Rabu, 11 Februari 2015

Marak Mark Down Kapal Penangkap Ikan di Daerah

eanekaragaman hayati di wilayah pesisir dan laut meliputi kenakearagaman genetik, spesies dan ekosistem. Keanakeragaman hayati dengan nilai manfaatnya baik secara ekonomis, sosial, budaya, dan estetika perlu memperoleh perhatian serius agar strategi pengelolaan keanekaragaman hayati pesisir dan laut sesuai dengan prinsip-prinsip pembangunan berkelanjutan.
Kawasan konservasi perairan merupakan bagian dari upaya pengelolaan atau konservasi ekosistem. Berangkat dari hal tersebut, Kementerian Kelautan dan Perikanan (KKP) mengeluarkan Permen Nomor 2/Permen-KP/2015 tentang Pelarangan Penggunaan Alat Penangkapan Ikan Pukat Hela (Trawls) dan Pukat Tarik (Seine Nets) di Wilayah Pengelolaan Perikanan Negara Republik Indonesia.
Selain itu, menyikapi terjadinya IUU fishing yang menyebabkan terjadinya kerugian bagi Indonesia dan untuk mentertibkan alih muatan di perairan Indonesia, KKP telah menerbitkan Peraturan Menteri Kelautan dan Perikanan Nomor: 56/PERMEN-KP/2014 tanggal 3 November 2014 tentang Penghentian Sementara (Moratorium) Perizinan Usaha Perikanan Tangkap di Wilayah Pengelolaan Perikanan  Negara Republik Indonesia untuk kapal perikanan yang dibangun di luar negeri serta Permen KP Nomor: 57/PERMEN-KP/2014 tentang Perubahan Kedua atas Peraturan Menteri Kelautan dan perikanan Nomor: Per.30/Men/2012 tentang Usaha Perikanan tangkap di wilayah Pengelolaan Perikanan Negara Republik Indonesia, dimana Permen ini mengatur tentang Pelarangan Pendaratan Ikan Hasil Tangkapan dari Kapal Penangkap Ikan yang Melalui Alih Muatan di Laut.

■ CUPLIKAN ITEM ■

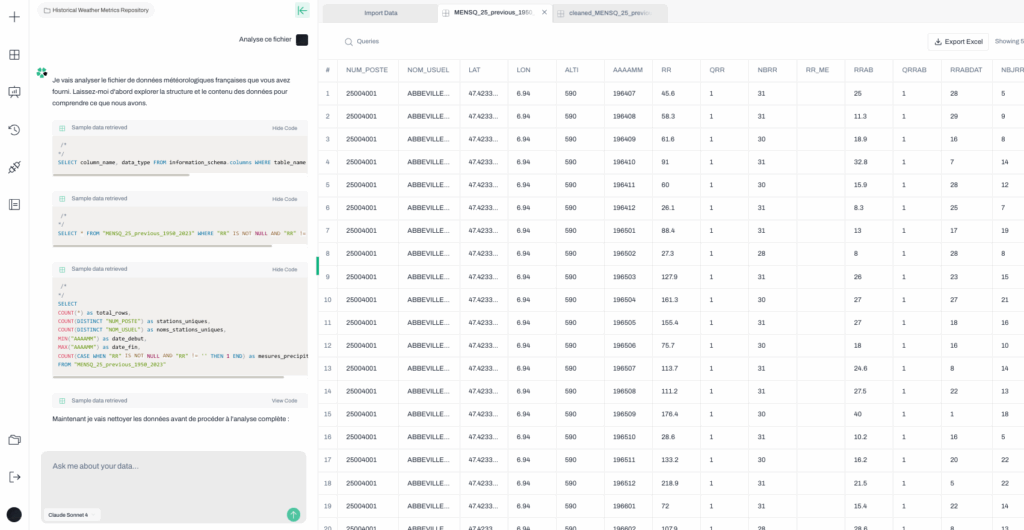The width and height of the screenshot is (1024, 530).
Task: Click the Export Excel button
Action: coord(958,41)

...

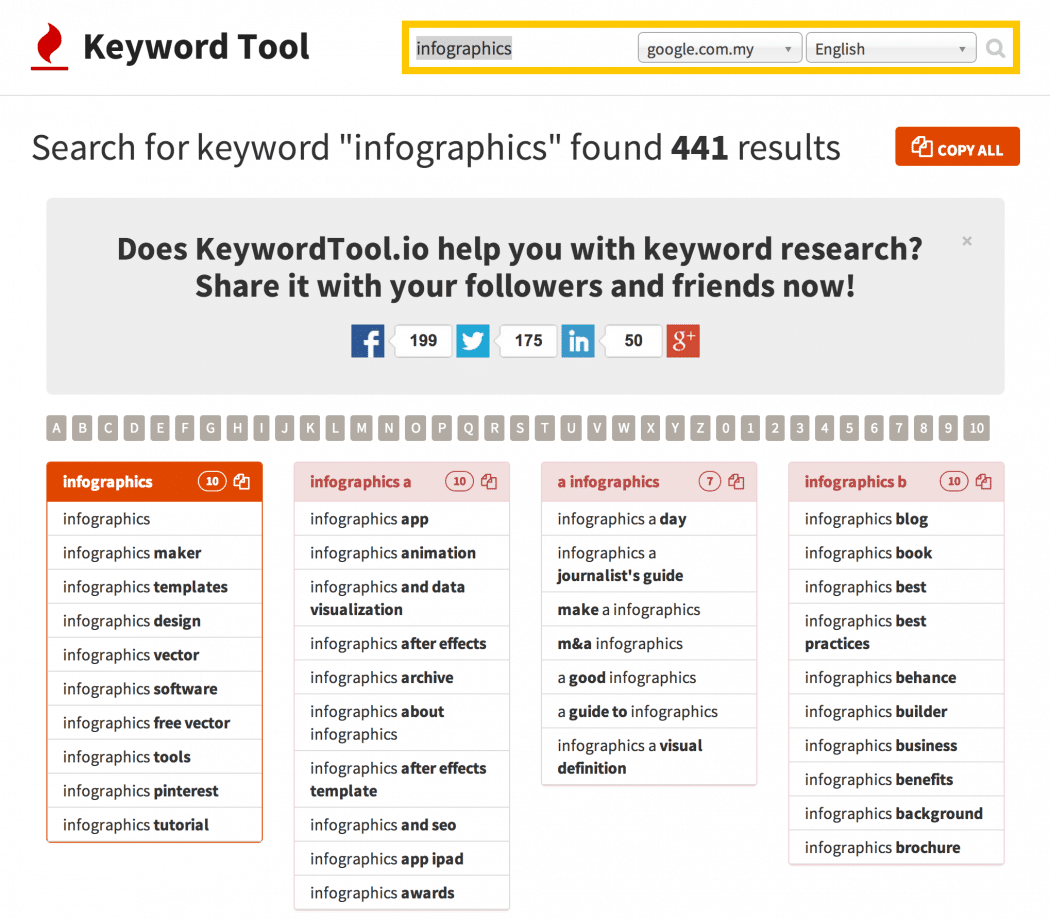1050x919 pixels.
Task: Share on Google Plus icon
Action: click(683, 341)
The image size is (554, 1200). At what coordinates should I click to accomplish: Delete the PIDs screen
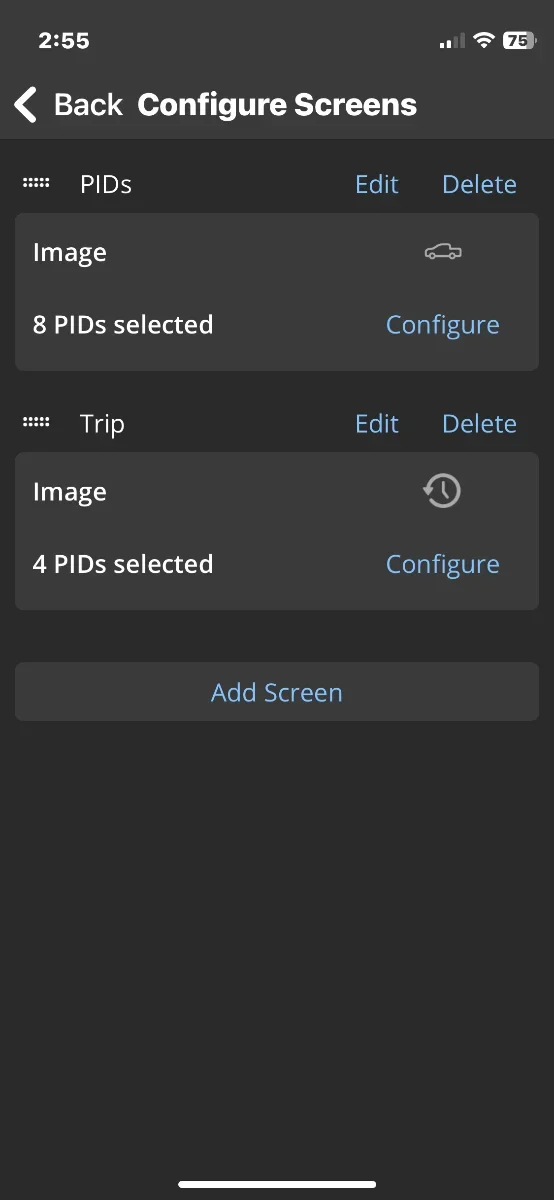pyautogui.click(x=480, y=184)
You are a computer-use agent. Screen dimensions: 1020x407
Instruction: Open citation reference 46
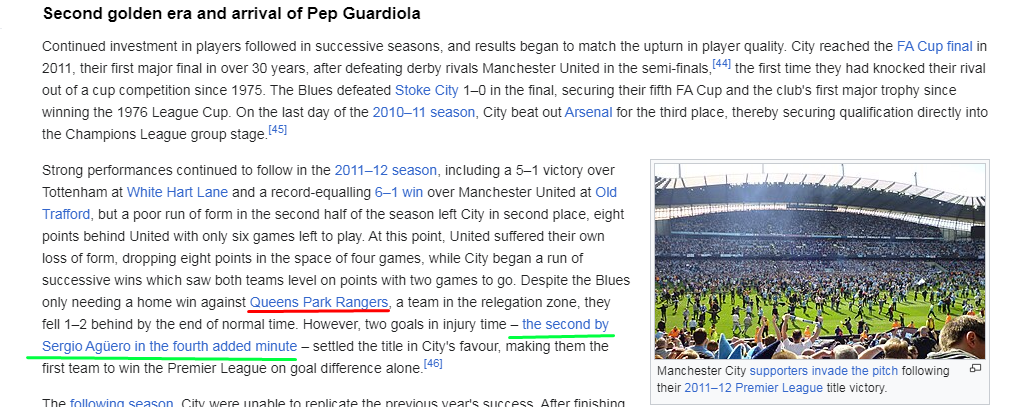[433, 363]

■ TUGAS LATIHAN ■
1. Tulis ulang bagian penggalan dokumen dari "eanekaragaman hayati di" sampai "prinsip-prinsip pembangunan berkelanjutan.", lalu ganti "pesisir dan laut" dengan "kawasan bahari".
2. Menurut penggalan dokumen, pada tanggal berapa Peraturan Menteri Kelautan dan Perikanan Nomor 56/PERMEN-KP/2014 diterbitkan?
3. Sebutkan semua nomor peraturan menteri yang disebut dalam penggalan dokumen.
Item-item ini tidak berkaitan dengan penggalan dokumen.

■ JAWABAN YANG DIHARAPKAN ■
1.
eanekaragaman hayati di wilayah kawasan bahari meliputi kenakearagaman genetik, spesies dan ekosistem. Keanakeragaman hayati dengan nilai manfaatnya baik secara ekonomis, sosial, budaya, dan estetika perlu memperoleh perhatian serius agar strategi pengelolaan keanekaragaman hayati kawasan bahari sesuai dengan prinsip-prinsip pembangunan berkelanjutan.

2. 3 November 2014

3. 2/Permen-KP/2015, 56/PERMEN-KP/2014, 57/PERMEN-KP/2014, Per.30/Men/2012